■ Work to be completed
If a line in the records below contains "computer", copy that line.

■ Saved data entries
::::::

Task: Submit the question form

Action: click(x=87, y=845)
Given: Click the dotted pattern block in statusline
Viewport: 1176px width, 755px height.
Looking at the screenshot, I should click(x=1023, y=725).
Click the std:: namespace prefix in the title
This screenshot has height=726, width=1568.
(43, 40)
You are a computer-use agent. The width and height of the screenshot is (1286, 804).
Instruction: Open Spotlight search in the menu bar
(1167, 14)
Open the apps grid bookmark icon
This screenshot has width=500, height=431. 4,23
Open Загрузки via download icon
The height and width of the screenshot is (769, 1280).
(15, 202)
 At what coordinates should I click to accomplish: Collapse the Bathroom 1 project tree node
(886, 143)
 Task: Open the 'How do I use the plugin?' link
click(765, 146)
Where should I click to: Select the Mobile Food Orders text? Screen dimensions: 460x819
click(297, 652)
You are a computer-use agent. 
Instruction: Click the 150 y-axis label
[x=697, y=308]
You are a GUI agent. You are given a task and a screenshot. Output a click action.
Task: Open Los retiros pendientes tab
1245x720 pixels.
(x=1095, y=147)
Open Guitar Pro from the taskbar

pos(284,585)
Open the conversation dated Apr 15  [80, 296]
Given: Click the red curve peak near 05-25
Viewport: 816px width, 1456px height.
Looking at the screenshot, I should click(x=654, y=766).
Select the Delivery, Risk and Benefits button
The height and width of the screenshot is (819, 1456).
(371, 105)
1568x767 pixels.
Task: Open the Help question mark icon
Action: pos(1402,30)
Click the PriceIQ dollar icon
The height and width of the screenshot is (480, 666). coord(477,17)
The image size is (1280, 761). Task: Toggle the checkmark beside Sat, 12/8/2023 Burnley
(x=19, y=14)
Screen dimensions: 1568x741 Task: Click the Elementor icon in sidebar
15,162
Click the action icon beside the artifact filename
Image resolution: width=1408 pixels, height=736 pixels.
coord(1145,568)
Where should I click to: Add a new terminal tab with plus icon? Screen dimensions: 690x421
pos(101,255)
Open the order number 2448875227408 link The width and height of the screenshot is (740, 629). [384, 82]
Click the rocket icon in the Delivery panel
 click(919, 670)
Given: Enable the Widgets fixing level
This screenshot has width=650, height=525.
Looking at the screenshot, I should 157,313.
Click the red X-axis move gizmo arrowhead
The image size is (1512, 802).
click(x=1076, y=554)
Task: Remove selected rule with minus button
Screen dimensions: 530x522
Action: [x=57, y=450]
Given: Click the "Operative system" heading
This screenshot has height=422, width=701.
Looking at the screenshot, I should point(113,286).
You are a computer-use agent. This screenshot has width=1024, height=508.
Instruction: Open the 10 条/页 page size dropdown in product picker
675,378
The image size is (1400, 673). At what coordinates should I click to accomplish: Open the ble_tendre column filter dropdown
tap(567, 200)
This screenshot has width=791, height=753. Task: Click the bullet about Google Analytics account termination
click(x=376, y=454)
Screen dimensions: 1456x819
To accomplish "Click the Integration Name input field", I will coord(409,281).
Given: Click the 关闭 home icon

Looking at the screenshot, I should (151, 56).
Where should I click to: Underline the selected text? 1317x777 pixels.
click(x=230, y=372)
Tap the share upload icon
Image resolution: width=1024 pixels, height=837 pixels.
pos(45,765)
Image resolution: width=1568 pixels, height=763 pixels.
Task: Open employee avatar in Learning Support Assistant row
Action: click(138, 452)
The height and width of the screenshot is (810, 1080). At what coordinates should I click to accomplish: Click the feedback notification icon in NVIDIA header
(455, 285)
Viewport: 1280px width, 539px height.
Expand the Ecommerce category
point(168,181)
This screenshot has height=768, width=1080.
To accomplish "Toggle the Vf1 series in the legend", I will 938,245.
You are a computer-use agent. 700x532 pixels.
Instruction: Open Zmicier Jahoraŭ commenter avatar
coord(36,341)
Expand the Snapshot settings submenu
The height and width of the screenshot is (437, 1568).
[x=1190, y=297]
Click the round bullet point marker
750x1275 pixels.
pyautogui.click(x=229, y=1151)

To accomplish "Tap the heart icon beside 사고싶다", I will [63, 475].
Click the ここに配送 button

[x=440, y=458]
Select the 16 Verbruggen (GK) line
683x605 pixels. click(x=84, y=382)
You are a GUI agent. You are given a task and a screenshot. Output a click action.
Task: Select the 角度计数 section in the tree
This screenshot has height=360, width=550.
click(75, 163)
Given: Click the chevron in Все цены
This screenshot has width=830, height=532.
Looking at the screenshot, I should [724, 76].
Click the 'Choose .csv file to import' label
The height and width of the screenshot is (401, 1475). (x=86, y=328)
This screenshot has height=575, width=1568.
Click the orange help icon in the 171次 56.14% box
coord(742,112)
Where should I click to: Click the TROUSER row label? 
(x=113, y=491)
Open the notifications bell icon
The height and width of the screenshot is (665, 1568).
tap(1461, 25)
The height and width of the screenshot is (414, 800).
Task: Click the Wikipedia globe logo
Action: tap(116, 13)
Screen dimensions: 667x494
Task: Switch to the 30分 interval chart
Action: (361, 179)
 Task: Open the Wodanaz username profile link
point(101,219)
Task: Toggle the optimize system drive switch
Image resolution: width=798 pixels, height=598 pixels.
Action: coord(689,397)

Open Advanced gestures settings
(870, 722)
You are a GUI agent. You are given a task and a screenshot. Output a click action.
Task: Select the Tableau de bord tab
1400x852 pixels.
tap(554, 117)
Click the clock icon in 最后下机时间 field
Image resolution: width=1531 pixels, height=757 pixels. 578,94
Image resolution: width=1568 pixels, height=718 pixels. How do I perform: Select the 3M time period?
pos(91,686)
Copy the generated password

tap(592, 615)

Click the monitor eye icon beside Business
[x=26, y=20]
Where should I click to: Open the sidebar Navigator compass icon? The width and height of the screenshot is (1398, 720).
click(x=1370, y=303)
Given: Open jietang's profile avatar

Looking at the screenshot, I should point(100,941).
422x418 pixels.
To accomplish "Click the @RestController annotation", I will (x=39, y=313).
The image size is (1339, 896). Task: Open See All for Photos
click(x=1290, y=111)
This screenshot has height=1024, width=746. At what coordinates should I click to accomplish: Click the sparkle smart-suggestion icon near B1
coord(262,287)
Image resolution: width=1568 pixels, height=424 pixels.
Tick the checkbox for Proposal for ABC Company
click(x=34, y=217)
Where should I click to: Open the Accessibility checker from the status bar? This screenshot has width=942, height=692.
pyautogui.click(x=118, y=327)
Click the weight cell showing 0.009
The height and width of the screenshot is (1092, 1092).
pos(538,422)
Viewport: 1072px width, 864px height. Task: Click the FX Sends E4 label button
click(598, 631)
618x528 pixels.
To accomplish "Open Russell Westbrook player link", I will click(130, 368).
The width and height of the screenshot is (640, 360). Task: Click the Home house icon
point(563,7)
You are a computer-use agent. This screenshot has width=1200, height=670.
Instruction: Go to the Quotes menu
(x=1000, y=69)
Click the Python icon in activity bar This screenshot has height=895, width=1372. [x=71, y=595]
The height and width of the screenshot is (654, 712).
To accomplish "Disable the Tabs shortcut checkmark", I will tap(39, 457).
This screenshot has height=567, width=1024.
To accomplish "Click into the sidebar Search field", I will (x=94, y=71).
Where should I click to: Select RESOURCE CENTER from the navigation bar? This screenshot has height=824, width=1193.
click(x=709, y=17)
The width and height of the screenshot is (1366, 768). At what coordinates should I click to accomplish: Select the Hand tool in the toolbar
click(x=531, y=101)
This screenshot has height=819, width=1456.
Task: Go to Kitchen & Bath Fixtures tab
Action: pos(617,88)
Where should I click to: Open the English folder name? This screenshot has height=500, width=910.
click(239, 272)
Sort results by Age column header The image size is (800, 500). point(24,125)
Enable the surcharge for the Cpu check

::::::

■ Output
You are a computer-use agent. The width and height of the screenshot is (1286, 804).
You are a computer-use agent. 
You are a computer-use agent. This screenshot has width=1024, height=508.
You are a computer-use agent. 700x532 pixels.
You are a computer-use agent. This screenshot has width=1200, height=670.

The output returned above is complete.